Access to Covid vaccines top priority for LDCs: Dhaka

Vials of AstraZeneca's Covid-19 vaccineReuters

Highlighting multidimensional challenges posed by the Covid-19 pandemic to the least developed countries (LDC), Bangladesh’s permanent representative to the UN Ambassador Rabab Fatima has identified access to Covid-19 vaccines as the top priority for the LDCs.

She said if this issue is not addressed immediately, the LDCs will face serious humanitarian and economic misery for years to come, reports UNB.

Ambassador Rabab Fatima and ambassador Bob Ray, permanent representative of Canada, jointly convened the first session of the preparatory committee (PrepCom) meeting of the fifth United Nations (UN) conference (LDC-5) on the LDCs at the UN Headquarters in New York on Monday.

They were elected as the co-chairs of the PrepCom at its organisational session in February 2021. The LDC-5 conference will be held in DOHA, Qatar in January 2022.
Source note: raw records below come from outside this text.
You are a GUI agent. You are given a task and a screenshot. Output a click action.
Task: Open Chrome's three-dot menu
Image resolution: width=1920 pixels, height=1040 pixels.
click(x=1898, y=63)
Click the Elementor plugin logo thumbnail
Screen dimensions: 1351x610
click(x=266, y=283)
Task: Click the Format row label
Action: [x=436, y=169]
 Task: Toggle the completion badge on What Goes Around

The LDC-V conference is envisaged to be one of the biggest UN conferences in 2022. The next programme of action for the LDCs is expected to come up with a new global compact to address both the immediate and structural issues of the LDCs.

As a co-chair, Bangladesh will also have the opportunity to move forward some of its key priorities, including sustainable graduation and international support measures for graduation.

Notably, the UN recommended Bangladesh to graduate from the LDC category in February, 2021.

The president of Malawi Lazarus McCarthy Chakwera joined the meeting virtually as a keynote speaker in his capacity as the global chair of the LDCs.

As the host of the LDC-5 conference, state minister for foreign affairs of Qatar, Soltan bin Saad Al-Muraikhi also delivered a keynote speech.

President of the UN General Assembly Volkan Bozkir, president of the ECOSOC Munir Akram, UN deputy secretary-general Amina J Mohammed, OECD Development Assistance Committee chair Susanna Moorehead, and USG, OHRLLS Fekitamoeloa Katoa Utoikamanu also spoke at the meeting.

The general debate was addressed by a large number of Member States, including important development partners, who highlighted serious consequences facing LDCs due to the pandemic and expressed solidarity and partnership towards an ambitious 10-year programme of action for the LDCs.

Ambassador Rabab Fatima stressed the need for an incentives-based graduation package for the graduating and graduated countries from LDCs as they are at a high risk of sliding back—both by the Covid-19 impact and the loss of LDC specific support measures.

Bangladesh foreign minister AK Abdul Momen, and information and communication technology affairs adviser to the prime minister, Sajeeb Wazed Joy are expected to participate in different thematic sessions of the meeting later this week.